Bonded for eternity as lives are forever changed
On the morning of the surgery, Bethany and Kasey had to arrive at HCMC by 6:30am, Kasey with her mother and Bethany with her husband. The two hugged each other, took a picture, and posted “Today’s the day!!” on Facebook.
Looking back at the post now, with hundreds and hundreds of reactions and comments, Bethany is astonished by her family and friends (and extended friends) outpouring support of love, well wishes and offerings of help. It is “truly heartwarming,” she said.
Then, with their respective nurses, they both were gowned and rolled into the OR. Throughout her 2½ hour procedure, Bethany’s husband stayed well informed, receiving periodic text updates and joined her in the recovery room when it was complete, where they remained until Kasey was out of surgery shortly after 4:30pm. Kasey had the room right next to Bethany.
Surgery day was Tuesday; by Wednesday, Bethany was up and walking around, and by Friday, she was on her way home to Mora, greeted by her children and a huge “Welcome Home, Mamma!” sign.
For the first six months following surgery, Bethany has needed to hyperhydrate her remaining kidney so it doesn’t get overloaded. She drinks two gallons (256 ounces) of water each day!
Early on, Bethany had mobility restrictions to prevent her from twisting her abdomen. To help, her husband Zac and children, 12-year-old son LJ, 6-year-old daughter Quinn, and 5-year-old boy-girl twins Noah and Elles stepped in to care for their expansive garden, as well as the 30 chickens, three goats, one pony, two dogs and one cat on their hobby farm.
Throughout the process, her family has been very supportive; Bethany said her kids knew their mom was doing something extraordinary.

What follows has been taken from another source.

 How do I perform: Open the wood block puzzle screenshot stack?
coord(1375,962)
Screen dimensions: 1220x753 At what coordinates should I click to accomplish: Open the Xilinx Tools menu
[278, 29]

An hour and a half after the surgery, Bethany, too, felt a sense of awe. She did do the right thing, and the kidney transplantation did work: Kasey’s kidney had started producing urine. At the post-operative appointment and ultrasound, Kasey’s doctor proclaimed she now has the “best-looking kidney he has ever seen!”
The surgery was an absolute success, making the entire journey worth it. Now, Kasey has a new kidney, a beautiful color in her cheeks, so much more energy – and a brighter and healthier future. Bethany finds immense joy in making it all possible.
Mahatma Gandhi emphasized the act of selfless service with this quote, “The best way to find yourself is to lose yourself in the service of others.”
Thank you, Bethany, for sharing your spare and being extraordinary!